This recommendation is based upon randomized trials in this population that have demonstrated that PAP therapy reduces obstructive events during sleep, decreases daytime symptoms of sleepiness, lowers the risk of motor vehicle crashes, and improves systemic blood pressure, erectile dysfunction, and quality of life. However, a mortality benefit is less certain. PAP therapy appears to be effective across a range of disease severities; however, patients with severe OSA (AHI ≥30 events per hour) are most likely to benefit. Limited clinical trial data comparing PAP therapy with oral devices suggest that PAP therapy is more effective in reducing AHI. There are no data comparing PAP therapy with HNS. (See 'Efficacy' above.)
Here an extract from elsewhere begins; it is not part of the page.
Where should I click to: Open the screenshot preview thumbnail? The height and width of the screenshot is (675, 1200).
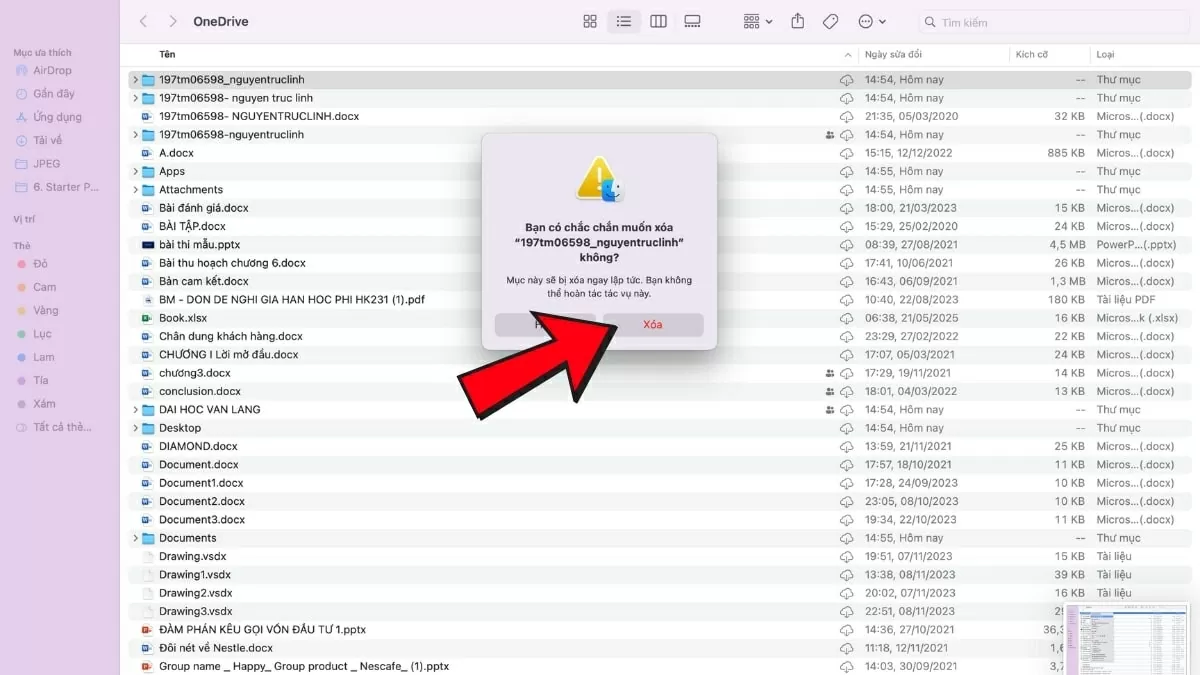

Other indications – We also suggest PAP therapy for select patients with OSA who have an AHI <15 if there are circumstances that place them at increased risk (Grade 2C):

-Patients with an AHI >5 and <15 events per hour of sleep who perform mission critical work (eg, airline pilots, air traffic controllers, locomotive engineers, bus and truck drivers).

-Patients with an AHI ≤5 events per hour who have an increased number of respiratory effort-related arousals (eg, ≥10 per hour) and excessive daytime sleepiness.

While patients in these categories were underrepresented in clinical trials, it is reasonable to expect that they would have similar benefits from PAP therapy.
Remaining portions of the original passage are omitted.